### TASK TO CARRY OUT
Reproduce, line for line and without any change, everything in the records from the line containing "Task: Click the search" down through the line containing "click(460, 355)".

::: RECORDS TO USE :::

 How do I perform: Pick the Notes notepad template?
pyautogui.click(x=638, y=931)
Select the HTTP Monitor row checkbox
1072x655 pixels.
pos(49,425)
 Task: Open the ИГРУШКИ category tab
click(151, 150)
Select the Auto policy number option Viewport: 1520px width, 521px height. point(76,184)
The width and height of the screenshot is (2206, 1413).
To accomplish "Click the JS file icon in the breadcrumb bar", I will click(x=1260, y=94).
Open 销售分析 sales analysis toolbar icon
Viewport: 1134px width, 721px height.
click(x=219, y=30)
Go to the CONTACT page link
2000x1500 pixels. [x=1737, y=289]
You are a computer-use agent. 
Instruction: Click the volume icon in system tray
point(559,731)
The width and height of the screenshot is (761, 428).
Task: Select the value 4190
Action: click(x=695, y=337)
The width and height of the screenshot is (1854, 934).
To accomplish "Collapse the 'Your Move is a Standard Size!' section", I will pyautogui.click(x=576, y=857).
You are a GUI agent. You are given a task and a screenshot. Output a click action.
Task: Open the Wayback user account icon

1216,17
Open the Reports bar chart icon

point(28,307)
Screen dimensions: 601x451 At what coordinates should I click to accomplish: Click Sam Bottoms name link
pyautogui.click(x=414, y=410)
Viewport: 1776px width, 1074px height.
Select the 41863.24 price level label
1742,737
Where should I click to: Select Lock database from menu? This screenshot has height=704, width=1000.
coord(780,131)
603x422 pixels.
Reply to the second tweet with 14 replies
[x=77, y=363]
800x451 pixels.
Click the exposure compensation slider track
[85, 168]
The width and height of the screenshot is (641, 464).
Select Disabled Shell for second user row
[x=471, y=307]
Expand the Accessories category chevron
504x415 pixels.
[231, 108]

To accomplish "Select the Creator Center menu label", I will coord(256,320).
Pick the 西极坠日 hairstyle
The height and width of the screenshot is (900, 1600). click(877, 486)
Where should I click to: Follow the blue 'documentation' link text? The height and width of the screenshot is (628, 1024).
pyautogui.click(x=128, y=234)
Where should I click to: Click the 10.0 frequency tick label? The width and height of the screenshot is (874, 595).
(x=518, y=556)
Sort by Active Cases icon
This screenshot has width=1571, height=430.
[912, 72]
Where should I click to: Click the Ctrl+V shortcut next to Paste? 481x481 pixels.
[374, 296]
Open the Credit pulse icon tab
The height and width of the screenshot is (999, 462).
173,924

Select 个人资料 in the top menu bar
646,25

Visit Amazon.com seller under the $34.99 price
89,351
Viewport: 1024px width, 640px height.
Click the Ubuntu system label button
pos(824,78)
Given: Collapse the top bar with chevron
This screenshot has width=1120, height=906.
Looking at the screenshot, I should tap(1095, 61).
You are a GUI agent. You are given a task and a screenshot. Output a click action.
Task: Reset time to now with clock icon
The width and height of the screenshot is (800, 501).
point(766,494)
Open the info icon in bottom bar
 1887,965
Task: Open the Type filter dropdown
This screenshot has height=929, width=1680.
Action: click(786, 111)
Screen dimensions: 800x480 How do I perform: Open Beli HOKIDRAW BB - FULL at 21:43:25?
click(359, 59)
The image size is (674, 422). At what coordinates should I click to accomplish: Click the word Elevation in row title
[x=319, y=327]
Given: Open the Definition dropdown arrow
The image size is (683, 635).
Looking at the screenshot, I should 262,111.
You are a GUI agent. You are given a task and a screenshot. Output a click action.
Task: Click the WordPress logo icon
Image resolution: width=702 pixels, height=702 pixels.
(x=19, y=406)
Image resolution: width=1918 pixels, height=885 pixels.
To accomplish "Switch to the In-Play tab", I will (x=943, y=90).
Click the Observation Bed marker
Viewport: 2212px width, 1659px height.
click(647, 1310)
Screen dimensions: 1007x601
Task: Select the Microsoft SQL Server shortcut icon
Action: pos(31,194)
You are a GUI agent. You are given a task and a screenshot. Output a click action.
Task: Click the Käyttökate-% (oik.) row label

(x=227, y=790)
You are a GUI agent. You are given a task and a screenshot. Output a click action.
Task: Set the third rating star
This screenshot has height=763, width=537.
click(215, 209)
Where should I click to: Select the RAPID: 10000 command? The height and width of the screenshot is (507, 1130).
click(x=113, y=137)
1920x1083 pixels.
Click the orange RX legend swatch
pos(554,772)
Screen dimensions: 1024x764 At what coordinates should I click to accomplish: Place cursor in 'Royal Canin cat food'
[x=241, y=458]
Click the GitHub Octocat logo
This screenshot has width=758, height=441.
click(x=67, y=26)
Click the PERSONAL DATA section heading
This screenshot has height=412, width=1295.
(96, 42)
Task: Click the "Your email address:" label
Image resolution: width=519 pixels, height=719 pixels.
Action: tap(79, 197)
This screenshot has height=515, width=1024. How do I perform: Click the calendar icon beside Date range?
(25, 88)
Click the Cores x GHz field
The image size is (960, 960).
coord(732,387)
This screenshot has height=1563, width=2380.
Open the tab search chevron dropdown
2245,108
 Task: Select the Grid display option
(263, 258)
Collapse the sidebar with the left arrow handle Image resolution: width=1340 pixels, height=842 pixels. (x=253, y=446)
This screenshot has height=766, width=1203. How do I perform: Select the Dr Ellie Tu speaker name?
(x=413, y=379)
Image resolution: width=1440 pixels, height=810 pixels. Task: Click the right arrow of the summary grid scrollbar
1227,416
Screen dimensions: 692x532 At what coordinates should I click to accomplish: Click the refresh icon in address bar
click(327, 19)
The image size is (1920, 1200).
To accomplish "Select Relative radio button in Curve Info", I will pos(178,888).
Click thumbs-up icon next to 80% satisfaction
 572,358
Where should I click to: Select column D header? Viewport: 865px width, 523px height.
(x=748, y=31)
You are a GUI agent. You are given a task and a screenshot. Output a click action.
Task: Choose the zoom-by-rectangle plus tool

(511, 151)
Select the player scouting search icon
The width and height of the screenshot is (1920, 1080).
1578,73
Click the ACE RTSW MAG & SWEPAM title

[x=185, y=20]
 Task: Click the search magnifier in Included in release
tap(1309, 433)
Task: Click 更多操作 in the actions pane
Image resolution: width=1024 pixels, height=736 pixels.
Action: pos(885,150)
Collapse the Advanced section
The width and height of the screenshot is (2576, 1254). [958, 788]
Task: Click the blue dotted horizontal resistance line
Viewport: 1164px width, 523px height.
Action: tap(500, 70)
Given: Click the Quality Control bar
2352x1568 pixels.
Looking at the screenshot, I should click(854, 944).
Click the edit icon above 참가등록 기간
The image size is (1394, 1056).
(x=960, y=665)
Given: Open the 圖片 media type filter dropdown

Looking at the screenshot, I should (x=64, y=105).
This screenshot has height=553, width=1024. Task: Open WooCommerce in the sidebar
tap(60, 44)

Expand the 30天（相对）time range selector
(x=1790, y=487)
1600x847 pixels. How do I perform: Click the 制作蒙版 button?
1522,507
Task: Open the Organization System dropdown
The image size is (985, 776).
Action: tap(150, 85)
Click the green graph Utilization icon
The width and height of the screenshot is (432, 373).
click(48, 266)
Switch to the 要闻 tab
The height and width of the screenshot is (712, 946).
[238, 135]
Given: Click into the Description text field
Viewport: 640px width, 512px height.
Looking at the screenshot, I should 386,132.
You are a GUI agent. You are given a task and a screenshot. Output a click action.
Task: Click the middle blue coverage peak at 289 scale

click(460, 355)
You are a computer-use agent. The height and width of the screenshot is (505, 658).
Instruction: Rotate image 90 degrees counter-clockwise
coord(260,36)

:::

### ANSWER TO THE TASK
 Task: Click the search magnifier in Included in release
tap(1309, 433)
Task: Click 更多操作 in the actions pane
Image resolution: width=1024 pixels, height=736 pixels.
Action: pos(885,150)
Collapse the Advanced section
The width and height of the screenshot is (2576, 1254). [958, 788]
Task: Click the blue dotted horizontal resistance line
Viewport: 1164px width, 523px height.
Action: tap(500, 70)
Given: Click the Quality Control bar
2352x1568 pixels.
Looking at the screenshot, I should click(854, 944).
Click the edit icon above 참가등록 기간
The image size is (1394, 1056).
(x=960, y=665)
Given: Open the 圖片 media type filter dropdown

Looking at the screenshot, I should (x=64, y=105).
This screenshot has height=553, width=1024. Task: Open WooCommerce in the sidebar
tap(60, 44)

Expand the 30天（相对）time range selector
(x=1790, y=487)
1600x847 pixels. How do I perform: Click the 制作蒙版 button?
1522,507
Task: Open the Organization System dropdown
The image size is (985, 776).
Action: tap(150, 85)
Click the green graph Utilization icon
The width and height of the screenshot is (432, 373).
click(48, 266)
Switch to the 要闻 tab
The height and width of the screenshot is (712, 946).
[238, 135]
Given: Click into the Description text field
Viewport: 640px width, 512px height.
Looking at the screenshot, I should 386,132.
You are a GUI agent. You are given a task and a screenshot. Output a click action.
Task: Click the middle blue coverage peak at 289 scale

click(460, 355)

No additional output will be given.